With reference to FIG. 1 -2, each interconnect element 122 comprises a selection circuit 124 and a half-latch circuit 126. The selection circuit 124 is configured by configuration memory cells to determine the connections between various points in the programmable logic device 100. In some cases, the selection circuit 124 is used to select one of several output signals from a logic element and pass the selected signal to an interconnect line. In other cases, the selection circuit 124 is used to select a signal from one of several interconnect lines and pass the selected signal to a logic element. As shown in FIG. 1 -2, the selection circuit 124 is a multiplexer including four NMOS pass transistors 134 receiving respective data input signals (iO, i1 , i2, i3) provided from an output of a logic element (or from one of the interconnect lines). The four NMOS pass transistors 134 are controlled by corresponding select inputs (sO, s1 , s2, s3) that originate from the configuration memory cells (not shown). The selection circuit 124 of FIG. 1 -2, which is a four-to-one multiplexer, is shown by way of example. However, it should be understood that two-to-one, eight-to-one or other selection circuits could be implemented for selecting an input signal. In addition, while NMOS pass transistors are illustrated in FIG. 1 -2, in other embodiments, other types of selection circuits may be used for the selection circuit 124, such as CMOS gates, NAND gate trees, or any combination of the foregoing. As shown in FIG. 1 -2, each selection circuit 124 also includes a component 150. The component 150 (e.g., a PMOS transistor) is used to receive a reset signal (at the gate of the PMOS transistor) to reset the output of the selection circuit 124 to a defined logic state during a power-on period. When a device is powered on, a supply voltage VDD for the device rises from zero to a pre-defined voltage. During this period, logic states at the output of the multiplexers are unknown because they may carry logic memories from previous logic states. Unknown internal logic states may cause unpredictable behaviors in the device and prevent the device from performing its intended functions. Thus, the component 150 is employed for resetting the logic state at the multiplexer output to a defined state.

As shown in FIG. 1 -2, the half-latch circuit 126 is coupled to the output of the selection circuit 124. The half-latch circuit 126 comprises an inverter 136 and a PMOS transistor 138 with its gate coupled to the inverter 136 at a node 137. The half-latch circuit 126 also includes a driver 140. In other cases, the driver 140 may be separate from the half-latch circuit 126. It is noted that when a high logic input signal is input through the selection circuit 124, the NMOS pass transistors 134 of the selection circuit 124 may reduce the high logic input signal by approximately VTN, the threshold voltage of the pass transistor. This results in a "weak" high logic input signal to the half-latch circuit. The PMOS transistor 138 (i.e., a keeper transistor) is thus provided to pull up a weak high logic input signal to the full high logic voltage of VDD. In one embodiment, the inverter 136 is a CMOS inverter including a pull-up path built of a PMOS transistor and a pull-down path built of a NMOS transistor. In addition to the section circuit 124 and the half-latch circuit 126, the interconnect element 122 comprises a driver 140 coupled to the node 137 in the half-latch circuit 126. The driver 140 is used to transmit a selected signal down one of the wires 125 to other logic element(s). The driver 140 may be made up of one or more buffers connected in series. In one embodiment, the buffer 140 is a CMOS inverter. With the half-latch circuit 126, it helps to maintain the output of the selection circuit 124 at logic voltage levels to avoid high contention current in the driver 140 when the interconnect element 122 is unused.

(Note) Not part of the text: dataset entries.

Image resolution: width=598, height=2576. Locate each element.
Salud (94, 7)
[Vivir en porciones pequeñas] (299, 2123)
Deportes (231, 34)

In order to maintain a good write margin (e.g., capability of passing on logic signals to logic elements or interconnect), the pull-up path in the half-latch circuit needs to be weak compared to the pull-down path of the wire. In particular, the strength of the pull-up / pull-down refers to the drive strength that is the current sourcing capability or sinking capability. Thus, in some cases, the pull-up path is considered weaker compared to the pull-down path when the pull- up of the half-latch circuit has less current sourcing capability compared to current sinking capability of the pull-down. In one implementation, the pull-up path may be made weaker by using a plurality of transistors (e.g., 2, 3, 4, 5, 6, 7, 8, 9, 10, etc., transistors) arranged in series. It is noted that the interconnect wire (such as the wire 125) between one driver at the logic element's output and an interconnect element 122 (or between two interconnect elements) may be as long as a few hundred microns. A long interconnect wire makes the pull-down path weaker due to the higher resistance of the wire. Also, additional fan-outs provided by forking an output wire to different interconnect elements may make the pull-up path stronger. Due to the long interconnect wire and the multiple fan- outs, the pull-up path in the half-latch circuit may not be weak enough, thus affecting writability to pass logic LOW signals. Failure to pass logic LOW signals may result in lowering the product yield.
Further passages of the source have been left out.